● TEXT EXTRACT
Theory seminar (Tuesday May 2 1:30 -- 2:30 in CSE 403)


TIME: 11:00am--noon,  May 9, 2006

PLACE: CSE 503

TITLE:  Model free stability results in clustering
		     and
Intransitivity and machine learning -- some open problems

SPEAKER:  Marina Meila,  University of Washington

ABSTRACT:


This is a two part talk. The first (and longest) part will present
some new results on clustering. The second part (cca 15 minutes) will
describe some problems that have captured my interest recently.

Model free stability results in clustering:

If we have found a "good" clustering C of data set X, can we prove
that C is not far from the (unknown) best clustering C* of this data
set? Perhaps surprisingly, the answer to this question is sometimes
yes. We can show bounds on the distance( C, C* ) for two clustering
cost functions: the Normalized Cut and the squared distance cost of
K-means clustering. These bounds exist in the case when the data X
admits a "good" clustering for the given cost.

Intransitivity and machine learning -- some open problems: 

This reasearch deals with making a choice between m>2 alternatives,
like in multiway classification, or in decision making, from a set of
pairwise preferences between objects (or the outputs of a set of
binary classifiers). The graph of preferences is not necessarily
transitive. What is then the "best choice"? This is just one example
of how intransitivity can arise in multiway decision problems. I will
describe some other sources of intransitivity. While these sources
have been long identified, little has been done to construct
algorithms that "invert the models", i.e finding the hidden
combination of causes that produced a set of observed (intransitive)
preferences. [Joint work with Jeff Bilmes]

● WHAT IS REQUIRED
Write out the seminar announcement word for word, between "PLACE: CSE 503" and "my interest recently.", inclusive. Rely only on the seminar announcement.

● DATA LISTING
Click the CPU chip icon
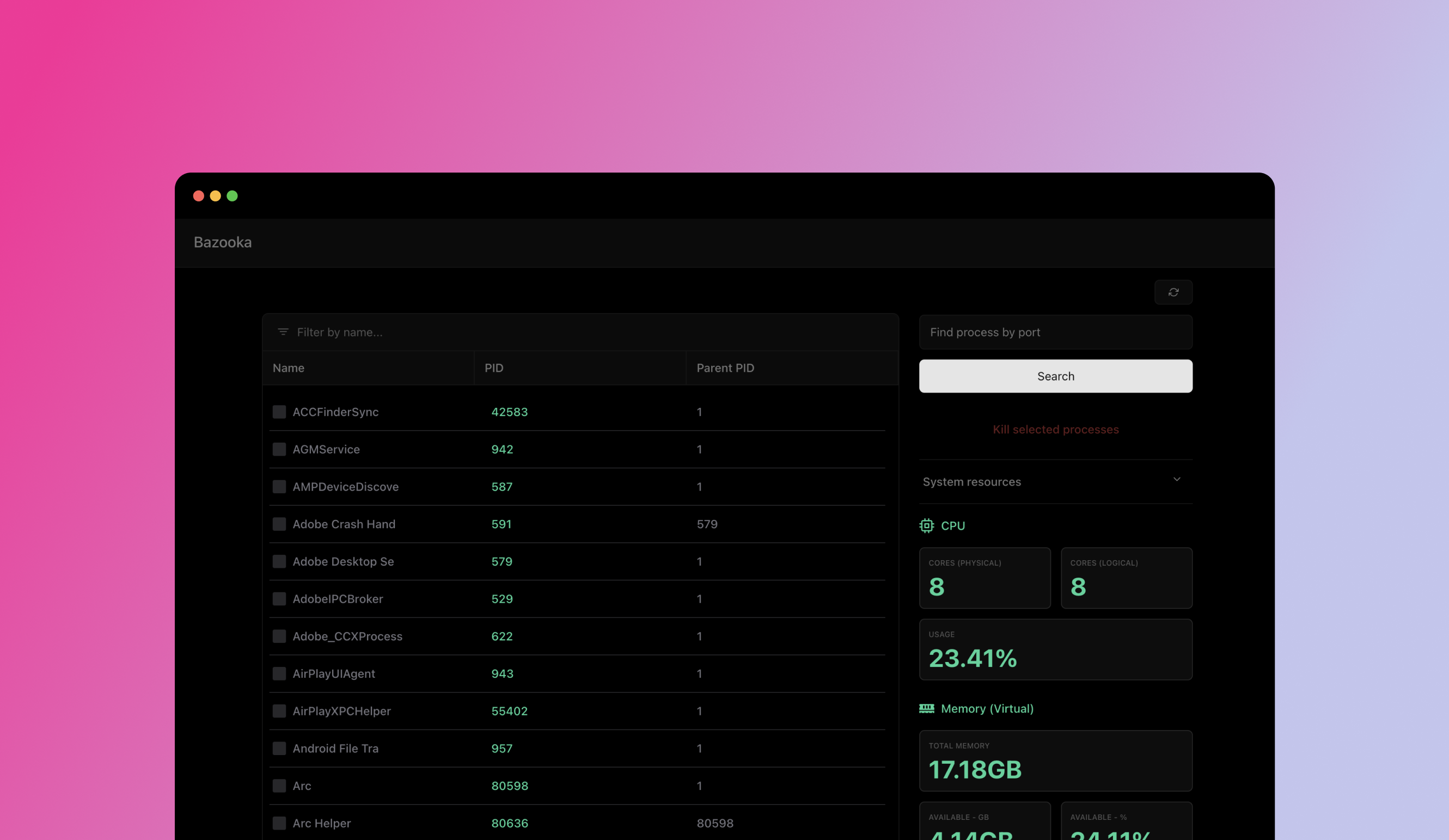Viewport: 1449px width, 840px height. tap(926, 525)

...

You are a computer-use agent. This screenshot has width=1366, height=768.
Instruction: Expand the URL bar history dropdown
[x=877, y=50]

...

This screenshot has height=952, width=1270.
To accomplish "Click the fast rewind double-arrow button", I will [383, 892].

● EXPECTED ANSWER
PLACE: CSE 503

TITLE:  Model free stability results in clustering
		     and
Intransitivity and machine learning -- some open problems

SPEAKER:  Marina Meila,  University of Washington

ABSTRACT:


This is a two part talk. The first (and longest) part will present
some new results on clustering. The second part (cca 15 minutes) will
describe some problems that have captured my interest recently.